There's a client that can do graphics if you ask for it. Which I don't. But indeed, I don't know if the time spent rendering the graphics is excluded from the time reported to boinc, which would mean that indeed you would get (or at least claim) credit for that "work" if you leave the graphics running. I guess that's one more reason for the validator to take the median claimed credit as the awarded one.

> I like credits: they tell me a that my boxes work OK. Boinc is a kind of snmp
> ;-)

Good point. [OT]Similar to why I donate blood: it's a free regular medical check-up... ;)[/OT]
35) Message boards : Number crunching : more power - less credit (Message 37988)
Posted 18 Oct 2004 by Bart Barenbrug
Post:
> I remember we did the tests, but I don't recall the outcome. I guess because
> I have a hard time getting worked up about this ...

True, there are many more important things. I guess I was having too much time yesterday (finally a free Sunday, and what do I do: work some formulas... *grin*).

> The problem I still see is that there is no project independent way to derive
> the loading factor. And that is the point.

Indeed, since the new parameter is supposed to characterise a project (in terms of how much its computations are like the Drhystone benchmark computations versus the Whetstone benchmark computations), that may indeed be not so easy. I don't know exactly how the computation time is currently predicted, but would it be possible to predict using the Drhystone number alone, predict using the Whetstone number alone, and then process a workunit and see which interpolation weight would be needed to combine the two predicted values into the actual time taken? This would have to be averaged over a larger number of work units of course (the set being sort of a representative set of the different work units a project might have; and it's up to each project to determine such a set with more or less accuracy), and also over a representative set of machine types, but it would only have to be done once for every project (maybe updated now and again as new machines come out). Still a reasonable amount of work, which luckily can be automated (even farmed out, if you want... ;) ).

I see your point about this being difficult.

> We did discuss a number of mechanisms that might in turn allow the derivation
> of the values. One of the proposals (I think it was mine, but whatever)
> looked at the stability of the benchmarks (which I am not impressed with by
> the way) and would collect these statistics in an attepmpt to obtain a better
> figure of merit. Basically, it would take the reported results from all
> machines of specific classes and roll-up and average the benchmarking scores.

Ah, yes: I think that is sort of what I tried to describe above, but you nicely rolled it up in the numbers already available.

> With that in place, then you could also collect estimated vs actuals ... and
> from THAT derive your loading factor. The nice thing about this is
> that there is not a major change in mid-horse ... It also allows you to
> eliminate the instability of the benchmarks and their incorrect measurement of
> the actual work. From there you now have a benchmark score, an averaged
> benchmark score, an estimate based on benchmark score, actual(s) based on WU
> processed, Actuals averaged, and finally, estimates based on actuals ...
>
> Whatever ... :)

*grin* I see your pain in seti having to order more and more storage to accomodate the database that will store all of that... ;)
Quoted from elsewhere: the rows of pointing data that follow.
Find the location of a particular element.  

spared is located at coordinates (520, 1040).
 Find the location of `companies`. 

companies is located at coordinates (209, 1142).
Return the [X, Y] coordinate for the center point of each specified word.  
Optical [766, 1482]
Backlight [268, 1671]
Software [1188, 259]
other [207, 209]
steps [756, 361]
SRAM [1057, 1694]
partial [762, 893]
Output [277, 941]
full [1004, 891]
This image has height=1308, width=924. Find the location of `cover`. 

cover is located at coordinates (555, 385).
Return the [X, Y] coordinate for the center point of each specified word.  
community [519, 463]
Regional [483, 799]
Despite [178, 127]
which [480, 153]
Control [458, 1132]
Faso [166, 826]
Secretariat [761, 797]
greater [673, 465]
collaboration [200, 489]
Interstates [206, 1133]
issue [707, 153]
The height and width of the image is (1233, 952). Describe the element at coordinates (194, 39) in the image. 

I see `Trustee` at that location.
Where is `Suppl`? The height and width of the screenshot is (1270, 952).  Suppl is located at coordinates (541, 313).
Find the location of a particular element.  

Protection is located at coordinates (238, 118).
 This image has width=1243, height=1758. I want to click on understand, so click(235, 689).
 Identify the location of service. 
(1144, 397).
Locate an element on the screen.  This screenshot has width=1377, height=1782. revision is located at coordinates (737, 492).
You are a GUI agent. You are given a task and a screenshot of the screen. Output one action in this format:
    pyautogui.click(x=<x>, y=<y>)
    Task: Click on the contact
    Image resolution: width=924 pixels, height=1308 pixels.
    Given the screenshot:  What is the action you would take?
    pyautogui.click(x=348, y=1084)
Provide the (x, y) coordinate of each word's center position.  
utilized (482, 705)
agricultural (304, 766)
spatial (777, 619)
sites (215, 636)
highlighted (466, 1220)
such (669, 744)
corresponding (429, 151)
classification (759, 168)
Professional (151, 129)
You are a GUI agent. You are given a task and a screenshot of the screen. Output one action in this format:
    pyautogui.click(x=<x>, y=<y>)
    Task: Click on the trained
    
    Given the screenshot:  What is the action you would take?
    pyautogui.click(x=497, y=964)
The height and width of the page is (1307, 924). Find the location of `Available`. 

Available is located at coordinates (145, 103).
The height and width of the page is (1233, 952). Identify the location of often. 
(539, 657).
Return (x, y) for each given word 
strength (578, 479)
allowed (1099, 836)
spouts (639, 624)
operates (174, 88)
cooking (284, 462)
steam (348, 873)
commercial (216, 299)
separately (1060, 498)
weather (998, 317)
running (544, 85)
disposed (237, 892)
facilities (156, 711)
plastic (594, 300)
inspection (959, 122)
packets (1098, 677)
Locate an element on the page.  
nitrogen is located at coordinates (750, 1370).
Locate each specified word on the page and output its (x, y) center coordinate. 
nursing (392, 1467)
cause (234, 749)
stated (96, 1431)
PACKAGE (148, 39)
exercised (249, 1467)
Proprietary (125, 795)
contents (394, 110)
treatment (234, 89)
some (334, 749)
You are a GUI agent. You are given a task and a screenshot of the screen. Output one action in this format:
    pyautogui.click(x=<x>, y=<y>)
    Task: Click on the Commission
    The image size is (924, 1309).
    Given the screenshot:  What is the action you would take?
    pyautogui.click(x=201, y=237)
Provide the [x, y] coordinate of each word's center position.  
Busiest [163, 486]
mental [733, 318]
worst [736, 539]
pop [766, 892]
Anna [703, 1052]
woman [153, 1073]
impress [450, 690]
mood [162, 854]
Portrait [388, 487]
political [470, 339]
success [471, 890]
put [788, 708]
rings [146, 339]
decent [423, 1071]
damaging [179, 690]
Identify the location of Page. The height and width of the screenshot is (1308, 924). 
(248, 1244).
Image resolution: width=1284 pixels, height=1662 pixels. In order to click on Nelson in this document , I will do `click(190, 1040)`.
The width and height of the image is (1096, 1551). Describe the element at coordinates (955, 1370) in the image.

> We can toy with the ideas all we like, but it is not likely that there will be
> a change unless you can convince one or more projects that this, or any other
> scheme, is a better and more useful scheme to derive estimates and credit
> ....

Ah, some evangalizing to do. I don't think I'm ready for that (my free Sunday is over).

(last try, can't resist:) but you call this a different scheme, and I simply say that it's only a small variation on the existing scheme. To introduce it, just introduce the weight between the benchmarks as a project attribute, adjust the summation of the benchmarks accordingly, and set the weight to 1/2 by default. That gives the exact same situation as now, but any project on its own can decide if they want to fine-tune the weight if they see that that improves the consistency and predictability of their claimed credit scores.
36) Message boards : Number crunching : more power - less credit (Message 37951)
Posted 18 Oct 2004 by Bart Barenbrug
Post:
> This mostly tells me that there are problems with the benchmarking of
> HT processors

In that case, how does the comparison fair with HT turned off (just setting the settings to work in a single unit at a time only, and benchmark accordingly)?

> The point of using Whetstone & Dhrystone are that they are reasonable
> benchmarks for the class of work we would normally do with science
> applications on BOINC.

The only point I'm trying to make is that although they are measured and stored in the database seperately, they are not used as such. In the current way of working, the benchmark could actually do both benchmarks and only return the sum of the two stones (MhoistStones, so to speak ;) ) which can then be used in fabs(host.p_fpops)/1e9 + fabs(host.p_iops)/1e9 (which then simplifies to host.p_fipops/1e9 assuming the fabs are already taken care of in the summation upon benchmarking).

So I saw room for improvement by providing an additional parameter, which hopefully could be per project, which gives a rough indication of how much that project's work is more like the Drhystones benchmark or more like the Whetstones benchmark, and can be used to weigh the two benchmark scores. Since Benher concluded that Seti is almost all floating point, setting that extra parameter for seti is simple: time should be weighed according to the floating point benchmark and not according to the integer benchmark. But work for other projects might be more like the integer benchmark, in which the parameter could be set differently for that project.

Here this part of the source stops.